La proposition russe de démanteler l'arsenal chimique syrien a été favorablement accueilli par les principaux acteurs du dossier, lundi. Néanmoins, l'opération s'annonce périlleuse et incertaine sur le terrain. Les spécialistes du sujet sont d'ailleurs sceptiques concernant la réussite d'une telle entreprise.
>> Lire aussi : La Russie a peut-être trouvé la clé
La Syrie, un acteur semi-engagé. La Syrie, qui n'a pas ratifié la Convention sur l'interdiction de la fabrication et du stockage des armes chimiques entrée en vigueur en 1997, détiendrait d'importants stocks de sarin, de gaz moutarde et de VX, un gaz innervant.

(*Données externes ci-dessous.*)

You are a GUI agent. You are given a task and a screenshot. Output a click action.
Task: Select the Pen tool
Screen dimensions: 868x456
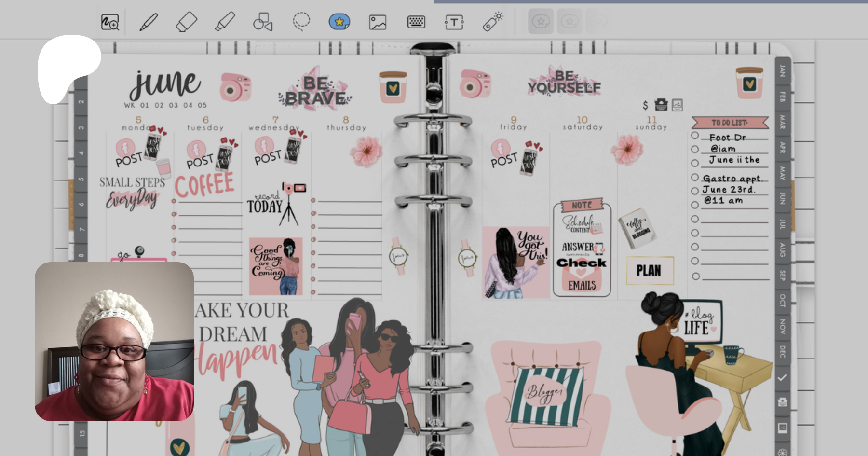pyautogui.click(x=149, y=22)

Damas n'a signé que le Protocole de Genève de 1925 qui prohibe l'emploi des armes chimiques. Une position un peu contradictoire qui signifie que le régime s'autorise à fabriquer et stocker des armes chimiques, mais pas à les utiliser.
Des années de travail. Localiser et détruire le stock syrien d'armes chimiques va prendre beaucoup de temps, selon les spécialistes américains. Considéré comme l'un des plus importants du monde, il est estimé à "plus de 1.000 tonnes" par les services de renseignement français. Sa neutralisation pourrait aussi s'avérer extrêmement délicate. Un général déserteur de l'armée syrienne a déclaré cet été que les armes chimiques syriennes avaient été transportées pour l'essentiel à Lattaquié et près de la côte méditerranéenne. Les armes chimiques sont stockées dans des dizaines d'endroits différents. En rejoignant l'OIAC, Damas devrait dresser l'inventaire de ses stocks et accepter la venue d'inspecteurs sur son sol pour vérifier ses déclarations "au kilo d'agent chimique et à la munition près", selon Michael Luhan, porte-parole de l'organisation.
>> Lire aussi : Assad nie être le commanditaire de l'attaque chimique
Le précédent irakien qui refroidi. Aux Etats-Unis, on n'a pas oublié le précédent irakien. "Ils ont fait tout de qui était possible pour dissimuler ces programmes d'armement ultra-secrets", affirme Amy Smithson, experte en armes de destruction massives. "La Libye non plus n'était pas complètement nette quand elle a renoncé à son programme d'armes de destruction massive", a-t-elle ajouté. "On est en pleine guerre civile où le régime syrien massacre son propre peuple. Est-ce que quelqu'un pense vraiment qu'il va brusquement cesser de tuer pour permette aux inspecteurs de sécuriser les armes chimiques et de les détruire ?", interroge de son côté un responsable américain sous couvert d'anonymat. "C'est une bonne idée mais difficile à réaliser", conclut-il.
Opération "coûteuse" et "délicate". "Fabriquer des armes chimiques est une chose. Quand il s'agit de les détruire, c'est bien plus coûteux et plus délicat sur le plan technique et juridique", renchérit Michael Luhan. Les opérations de neutralisation diffèrent selon que l'agent est déjà ou non chargé dans une roquette ou un missile, ou simplement stocké en vrac et assemblés juste avant l'usage. Dans le premier cas, la méthode est l'incinération dans des usines idoines ; dans le second, la neutralisation se fait par injection d'un composé chimique pour rendre le produit inerte. Selon les renseignements français divulgués début septembre, les stocks syriens sont "en partie stockés sous forme binaire, c'est-à-dire sous la forme de deux produits chimiques, appelés précurseurs, qui sont mélangés juste avant l'emploi". Le processus prendrait des années et coûterait des milliards, comme le montre l'exemple américain. Les Etats-Unis ont dépensé près de 35 milliards de dollars en deux décennies pour se débarrasser de 90% de leurs stocks et n'auront pas terminé avant 2021.